Erdogan aide justifies punishing those who don’t commit crimes

AK Party deputy chair Numan Kurtulmus has lashed out at the opposition for calling for judicial checks over the grievances of the state of emergency victims.

Speaking on the national broadcaster Haber Global, Kurtulmus asserted that he finds it wrong to “shed tears” for emergency decree victims, the majority of whom lost their work and got imprisoned after the failed 2016 coup.

High ranking members of the newly formed Future Party of the former PM and AKP bigwig Ahmet Davutoglu have been speaking out on grievances caused by emergency decree dismissals.

The party’s spokesperson Selim Temurci who was also a high ranking AK Party official promised on Sunday to enable judicial checks on emergency regulations.

“The authorities cannot limit the measures against those who commit crimes, as it would be ignoring the giant terrorist network behind the crimes.”

Numan Kurtulmus, AKP Deputy Chairman

Currently, emergency decrees are not checked by any courts but a committee of 80 officials consisting of judges, rapporteurs, and inspectors who review hundreds of thousands of plaintiff petitions.

“I find it incredibly wrong to shed tears for these people [those dismissed by emergency decrees] or to lament over their grievances as if they were not going to be assigned to significant posts if the coup were to be successful,” Kurtulmus remarked on the broadcast.

The AKP deputy pointed out that the authorities cannot limit the measures against those who commit crimes, reasoning that it would be ignoring “the giant terrorist network” behind the crimes.

Victims of emergency decrees have also formed NGOs and platforms to rally around.

Ankara cracked down on hundreds of thousands of citizens after the putsch bid, expelling public servants and others alike from their posts on terror accusations via the sweeping powers granted to the executive branch through the state of emergency regulations.

A person dismissed from their post by an emergency decree finds it nearly impossible to find work in the private sector.

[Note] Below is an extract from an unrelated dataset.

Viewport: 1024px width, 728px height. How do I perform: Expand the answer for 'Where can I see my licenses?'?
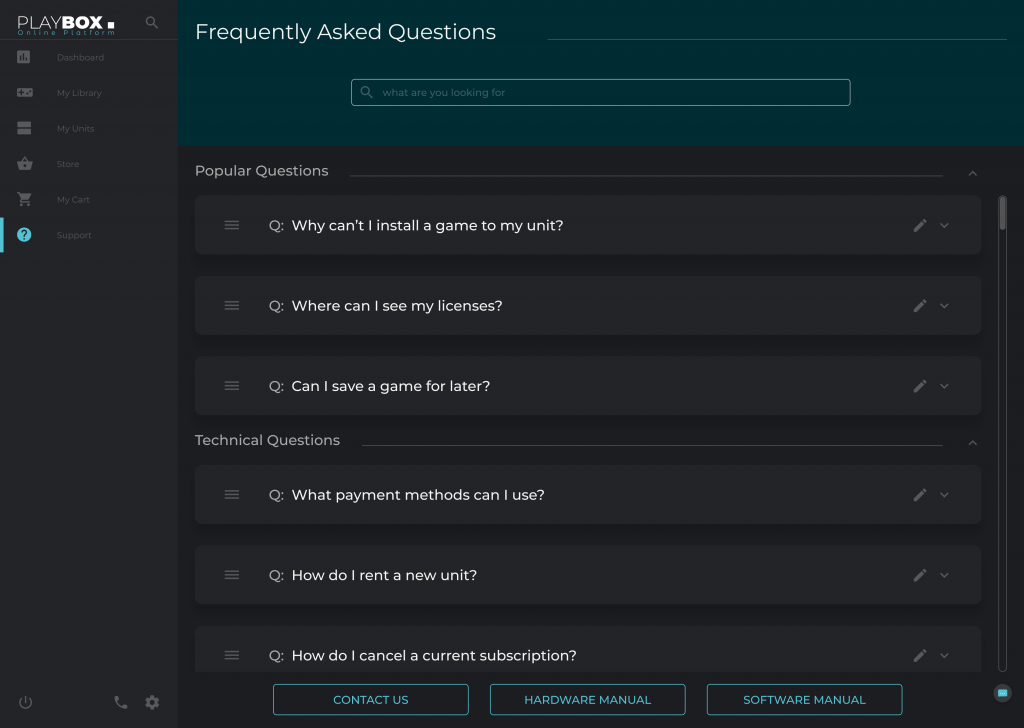944,305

One privately-owned bank in the country took it one step further by refusing to open a bank account for a Turkish national citing his emergency decree record, showcasing the harsh consequences of the emergency measures.

“They are about to go to such extremes as to not let the Decree-Law (KHK)-purgees breath! All their practices evidently point out in that direction. The KHK purgees are literally not allowed to join the job market, nor can they benefit from any other social rights. It is not without reason that we highlight that they rejuvenate the Nazi practices in the 21st century,” Omer Faruk Gergerlioglu, an MP from the pro-Kurdish opposition Peoples’ Democratic Party, said on Monday.

According to official figures, 125,628 people were expelled from their posts via emergency decrees following the coup bid.